As the father of three children, Seeger asked why young children should be exposed to vile pornography which glares at them in open view on the newsstands, or why Americans should be a "captive audience" to unavoidable billboards.
Voicing a need for "information control" one of the Nieman Fellows asked Seeger, "Who would play God?"
He replied that the government should form committees to screen out what is deemed "harmful" information.
"But who's going to be on the committee?" another reporter asked, grinning awkwardly.
Slightly more ruffled, Seeger advocated the establishment of committees for scientists, committees for journalists, committees for businessmen, each to decide what is best for their profession.

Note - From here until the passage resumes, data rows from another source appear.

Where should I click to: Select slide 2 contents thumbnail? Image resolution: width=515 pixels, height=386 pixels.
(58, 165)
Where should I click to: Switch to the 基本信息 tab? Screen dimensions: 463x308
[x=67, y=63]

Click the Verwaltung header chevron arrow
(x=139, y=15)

"But how will these people be chosen?" came another pointed question in a more pointed, cynical tone.
"The people will elect them," Seeger retorted hotly.
The harried folksinger then broke into a story about "misinformation," and how the front pages of every major paper in the nation had mistreated him. His face turning red, his aging body trembling from frustration at his audience's inability to understand him, he jumped to his feet and contronted his skeptically smiling audience.

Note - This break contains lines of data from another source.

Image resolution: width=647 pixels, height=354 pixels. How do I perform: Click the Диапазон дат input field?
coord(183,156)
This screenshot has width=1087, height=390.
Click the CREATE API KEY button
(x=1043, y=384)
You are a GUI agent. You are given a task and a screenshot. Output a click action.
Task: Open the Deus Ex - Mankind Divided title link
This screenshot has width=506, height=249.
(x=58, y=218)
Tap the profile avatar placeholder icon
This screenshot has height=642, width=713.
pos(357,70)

"How will the American people be better informed if you do not inform them?" he barked at the journalists.
The skeptical smiles faded, Seeger sat down and collected himself, pulling back his thinning wedge of shaggy gray hair. The discussion continued cordially, peppered with an occasional song.
Seeger returned to his dream of "a sense of community," a feeling of union and togetherness. He reminisced about a concert in Washington, back in the early '70s, where the audience was sharply divided ... "there were Quakers who just wanted to sit back and listen to music, there were students who wanted to throw rocks, and we couldn't find a song that all of them liked. I was asked to play one last song, so I played John Lennon's song, 'Give Peace a Chance,' and everyone started singing together, moving to the music ... for that moment everyone was united, screaming, crying, 'All we are saying, is give peace a chance' ... it was incredible."
Seeger, the musician, has seen just about everything. He's seen the rise of Woodie Guthrie, Guthrie's son Arlo, Dylan's ascension to fame ("I envy Bob Dylan," he said), and the death of a good friend, Phil Ochs.
Ochs, like Seeger, was a leader in the peace movement and enchanted many a crowd with his folk music. With the passing of the peace movement in the '70s, Ochs became disappointed and depressed. He committed suicide last year.
In a very subdued and sorry tone, Seeger interjected at the mention of Ochs's name, "Oh, I'm still kicking myself. I saw Phil a few months before he died, and I wish I had known how serious it was. He was drinking heavy, and, oh, I wish I could have helped him."
This brought Seeger to the realization that many celebrities never make--"success can ruin you."
"I'm a lucky man, because I survived my success," he said. "It's a tough thing to handle when you go from obscurity and then all of a sudden everyone's listening to your music. Some folks just can't handle it..."
At the end of his talk at Currier House, Seeger started singing the tune, "'Tis a gift to be simple, 'tis a gift to be free, 'tis a gift to come down, where you ought to be..." And in a swelling chorus smacking of an old movie, the Currier students joined in unison to the old Quaker tune. It would have made such a pleasant addition to "Bound for Glory."
After dropping out of Harvard ("two-and-a-half years later, I decided I hadn't missed much"), bumming around Depression America with a guitar on his back, joining the Army, achieving fame as a musician and leader of the peace movement, confronting the censorship and rejection of many in the country, and facing the needling of Niemans at Harvard, Seeger is not the least bit cynical. "Cynicism's the enemy," Seeger claims, and for all 57 years of struggling with society, Seeger has not lost any of his idealism.
"Idealists scare me," one Nieman calmly confided to another over a glass of wine after Seeger's seminar. "Perhaps that's the problem," the other replied.